* Extrait du texte:

II. L’AUTORITÉ DE LA COUR
14. Le paragraphe 1 de l’article 41 du Statut de la Cour confère à celle-ci le «pouvoir
d’indiquer, si elle estime que les circonstances l’exigent, quelles mesures conservatoires du droit de
chacun doivent être prises à titre provisoire» en attendant l’arrêt définitif en l’affaire. Par ailleurs, - 3 -
les ordonnances indiquant des mesures conservatoires au titre de l’article 41 créent des obligations
contraignantes. LaGrand (Allemagne c. Etats-Unis d’Amérique), arrêt, C.I.J. Recueil 2001, p. 506,
par. 109.
15. La Cour a déjà indiqué des mesures conservatoires tendant à empêcher des exécutions
dans trois affaires dans lesquelles la réclamation du demandeur était fondée sur une violation de
l’article 36 de la convention de Vienne sur les relations consulaires. Cela témoigne de l’attention
qu’elle porte aux questions relevant des droits de l’homme telles que celles qui résultent d’une
violation du droit de communiquer avec ses autorités consulaires et d’être assisté dans le cadre
d’une procédure judiciaire.
16. Dans l’affaire relative à la Convention de Vienne sur les relations consulaires (Paraguay
c. Etats-Unis d’Amérique), mesures conservatoires, ordonnance du 9 avril 1998,
C.I.J. Recueil 1998, p. 248, la Cour a ainsi indiqué des mesures conservatoires tendant à empêcher
l’exécution de M. Angel Francisco Breard, ressortissant paraguayen, dans l’attente de son arrêt
définitif. La Cour en a fait de même en l’affaire LaGrand (Allemagne c. Etats-Unis d’Amérique),
mesures conservatoires, ordonnance du 3 mars 1999, C.I.J. Recueil 1999 (I), p. 9, à l’effet
d’empêcher l’exécution de M. Walter LaGrand, ressortissant allemand. Enfin, dans l’affaire Avena
et autres ressortissants mexicains (Mexique c. Etats-Unis d’Amérique), mesures conservatoires,
ordonnance du 5 février 2003, C.I.J. Recueil 2003, p. 77, la Cour a prescrit aux Etats-Unis
d’Amérique de prendre toutes les mesures nécessaires pour que les trois ressortissants mexicains ne
soient pas exécutés en attendant la décision finale dans cette affaire.

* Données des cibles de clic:
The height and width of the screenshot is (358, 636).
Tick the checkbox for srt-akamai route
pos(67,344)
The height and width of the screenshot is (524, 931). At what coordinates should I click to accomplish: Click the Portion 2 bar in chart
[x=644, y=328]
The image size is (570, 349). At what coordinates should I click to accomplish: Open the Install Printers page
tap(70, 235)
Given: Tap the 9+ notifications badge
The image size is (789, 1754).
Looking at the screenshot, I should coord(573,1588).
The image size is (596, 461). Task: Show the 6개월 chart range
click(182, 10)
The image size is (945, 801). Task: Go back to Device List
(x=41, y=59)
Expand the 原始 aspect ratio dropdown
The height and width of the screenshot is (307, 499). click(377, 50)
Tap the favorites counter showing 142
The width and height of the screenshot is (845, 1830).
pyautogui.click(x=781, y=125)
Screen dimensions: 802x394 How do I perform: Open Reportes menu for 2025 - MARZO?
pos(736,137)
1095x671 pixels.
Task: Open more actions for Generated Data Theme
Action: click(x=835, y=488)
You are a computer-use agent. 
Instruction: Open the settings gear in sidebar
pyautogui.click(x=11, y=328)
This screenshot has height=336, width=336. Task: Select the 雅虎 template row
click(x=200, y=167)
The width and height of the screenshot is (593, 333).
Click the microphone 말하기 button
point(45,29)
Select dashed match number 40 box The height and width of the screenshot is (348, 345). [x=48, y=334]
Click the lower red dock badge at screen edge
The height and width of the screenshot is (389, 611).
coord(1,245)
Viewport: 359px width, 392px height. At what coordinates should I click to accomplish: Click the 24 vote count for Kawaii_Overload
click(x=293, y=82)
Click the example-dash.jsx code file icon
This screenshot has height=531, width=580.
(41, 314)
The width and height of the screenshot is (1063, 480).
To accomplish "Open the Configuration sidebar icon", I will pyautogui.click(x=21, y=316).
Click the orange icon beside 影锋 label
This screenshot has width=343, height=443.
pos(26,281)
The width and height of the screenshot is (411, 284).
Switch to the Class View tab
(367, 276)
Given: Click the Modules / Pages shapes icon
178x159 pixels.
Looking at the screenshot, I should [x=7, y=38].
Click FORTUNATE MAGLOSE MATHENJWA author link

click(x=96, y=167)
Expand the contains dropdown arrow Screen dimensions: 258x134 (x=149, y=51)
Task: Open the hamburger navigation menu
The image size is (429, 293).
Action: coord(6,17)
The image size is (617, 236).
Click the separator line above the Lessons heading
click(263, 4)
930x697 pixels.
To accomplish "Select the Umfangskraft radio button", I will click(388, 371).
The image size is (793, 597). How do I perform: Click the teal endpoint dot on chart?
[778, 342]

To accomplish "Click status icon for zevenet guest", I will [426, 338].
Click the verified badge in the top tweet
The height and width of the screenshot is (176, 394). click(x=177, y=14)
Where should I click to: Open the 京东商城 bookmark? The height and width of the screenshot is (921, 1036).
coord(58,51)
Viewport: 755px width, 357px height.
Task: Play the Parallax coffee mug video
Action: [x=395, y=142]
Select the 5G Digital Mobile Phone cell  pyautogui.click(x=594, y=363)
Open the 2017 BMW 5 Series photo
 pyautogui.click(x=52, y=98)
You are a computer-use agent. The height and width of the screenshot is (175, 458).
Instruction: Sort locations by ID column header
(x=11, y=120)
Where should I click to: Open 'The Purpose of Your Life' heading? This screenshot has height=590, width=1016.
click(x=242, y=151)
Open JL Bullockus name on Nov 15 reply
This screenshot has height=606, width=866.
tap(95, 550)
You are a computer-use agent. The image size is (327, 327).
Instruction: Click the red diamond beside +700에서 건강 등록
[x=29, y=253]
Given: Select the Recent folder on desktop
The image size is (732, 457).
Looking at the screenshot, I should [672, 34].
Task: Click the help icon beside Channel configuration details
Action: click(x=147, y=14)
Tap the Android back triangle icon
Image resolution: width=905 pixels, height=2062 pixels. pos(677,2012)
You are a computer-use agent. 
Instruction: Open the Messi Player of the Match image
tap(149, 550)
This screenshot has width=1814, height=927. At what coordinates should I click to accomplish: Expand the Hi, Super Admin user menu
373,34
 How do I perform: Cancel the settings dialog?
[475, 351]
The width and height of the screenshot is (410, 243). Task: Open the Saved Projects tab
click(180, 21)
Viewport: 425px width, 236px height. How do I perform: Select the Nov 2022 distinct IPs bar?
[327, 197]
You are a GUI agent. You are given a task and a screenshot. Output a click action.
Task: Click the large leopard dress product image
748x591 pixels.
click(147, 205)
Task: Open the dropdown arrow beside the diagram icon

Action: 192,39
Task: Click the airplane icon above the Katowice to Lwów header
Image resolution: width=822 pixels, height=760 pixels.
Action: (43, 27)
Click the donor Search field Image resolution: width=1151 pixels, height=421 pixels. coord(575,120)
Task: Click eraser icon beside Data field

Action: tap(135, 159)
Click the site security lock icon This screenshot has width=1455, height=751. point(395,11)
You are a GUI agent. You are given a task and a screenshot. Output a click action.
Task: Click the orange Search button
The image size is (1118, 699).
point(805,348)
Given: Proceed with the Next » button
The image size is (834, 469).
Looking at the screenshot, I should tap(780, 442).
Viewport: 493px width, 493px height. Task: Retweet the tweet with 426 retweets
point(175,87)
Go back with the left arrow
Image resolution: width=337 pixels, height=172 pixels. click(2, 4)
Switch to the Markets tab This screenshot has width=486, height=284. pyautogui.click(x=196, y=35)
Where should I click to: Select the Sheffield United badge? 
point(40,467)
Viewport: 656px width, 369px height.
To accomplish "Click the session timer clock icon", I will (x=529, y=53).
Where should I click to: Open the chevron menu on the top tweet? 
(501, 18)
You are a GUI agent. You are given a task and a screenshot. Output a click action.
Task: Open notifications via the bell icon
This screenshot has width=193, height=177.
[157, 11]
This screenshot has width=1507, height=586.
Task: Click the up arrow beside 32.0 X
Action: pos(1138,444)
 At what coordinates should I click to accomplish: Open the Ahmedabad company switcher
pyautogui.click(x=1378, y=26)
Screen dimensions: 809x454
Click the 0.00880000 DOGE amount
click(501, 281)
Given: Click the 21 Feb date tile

* Consignes:
1. Dans l'extrait sur l'autorité de la Cour, quelle disposition du Statut donne à la Cour le pouvoir d'indiquer des mesures conservatoires ?
2. Relevez toutes les ordonnances en mesures conservatoires citées dans l'extrait sur l'autorité de la Cour, avec leur date et le nom de l'affaire.

* Réponses par consigne:
1. Le paragraphe 1 de l'article 41 du Statut de la Cour.

2.
- Ordonnance du 9 avril 1998, affaire relative à la Convention de Vienne sur les relations consulaires (Paraguay c. Etats-Unis d'Amérique)
- Ordonnance du 3 mars 1999, affaire LaGrand (Allemagne c. Etats-Unis d'Amérique)
- Ordonnance du 5 février 2003, affaire Avena et autres ressortissants mexicains (Mexique c. Etats-Unis d'Amérique)